> [PROBLEM DESCRIPTION] Please, starting at the line that contains "Image resolution: width=571", reproduce every line exactly until the records run out, skipping all pictures.

> [AVAILABLE RECORDS]
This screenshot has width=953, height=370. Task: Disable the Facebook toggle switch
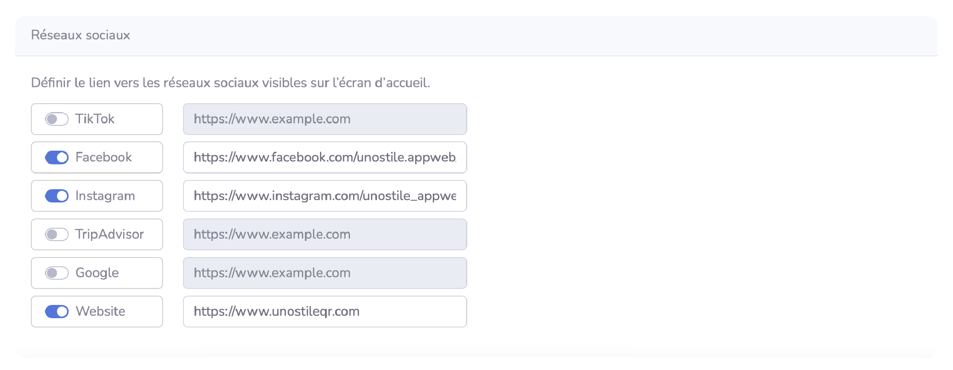click(57, 157)
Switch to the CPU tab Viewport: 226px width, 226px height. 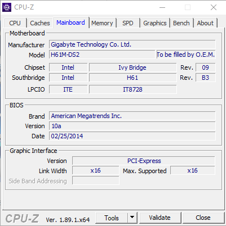[15, 23]
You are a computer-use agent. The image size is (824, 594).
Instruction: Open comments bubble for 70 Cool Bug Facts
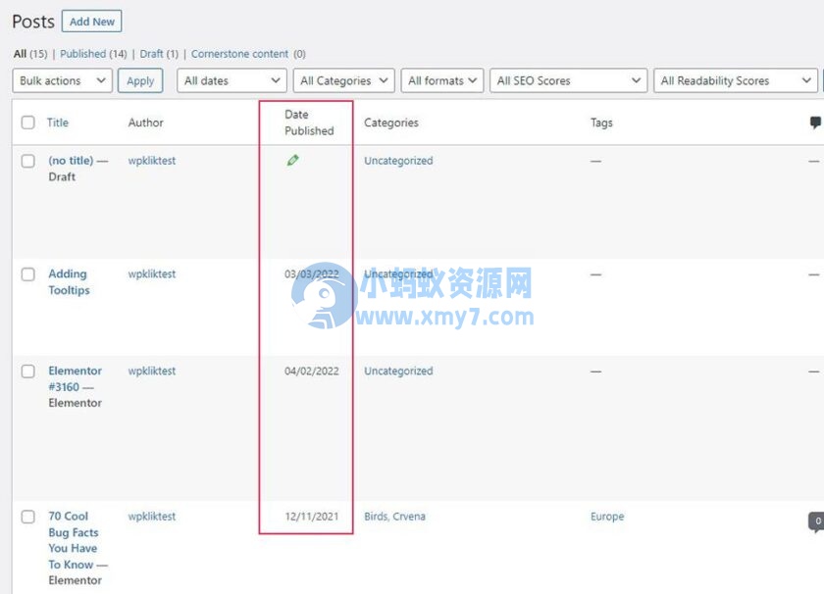pos(815,520)
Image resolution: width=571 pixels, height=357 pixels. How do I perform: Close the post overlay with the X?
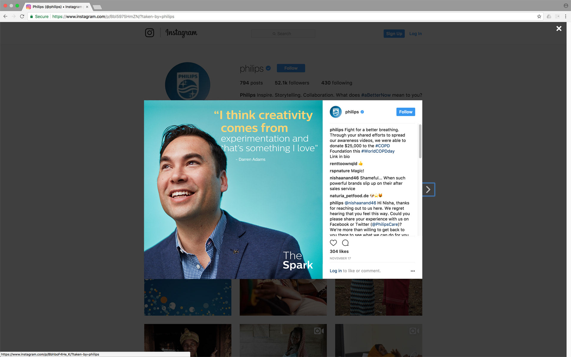[559, 29]
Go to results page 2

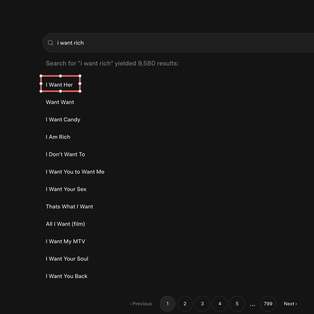(x=185, y=304)
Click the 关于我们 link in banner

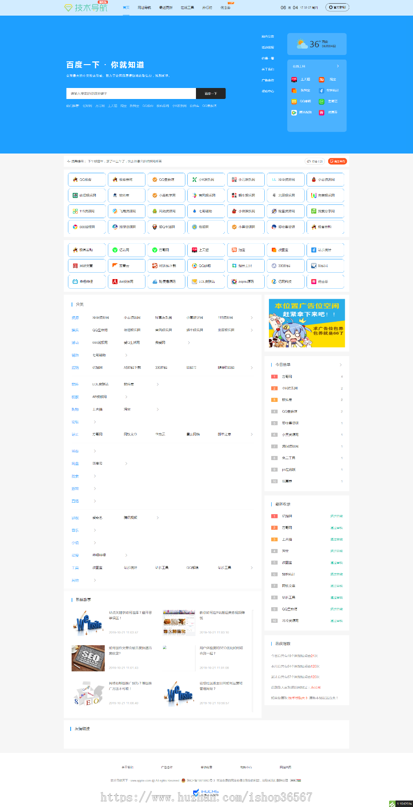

> [TASK OUTPUT]
Image resolution: width=571 pixels, height=357 pixels. How do I perform: Close the post overlay with the X?
[559, 29]
Go to results page 2

(x=185, y=304)
Click the 关于我们 link in banner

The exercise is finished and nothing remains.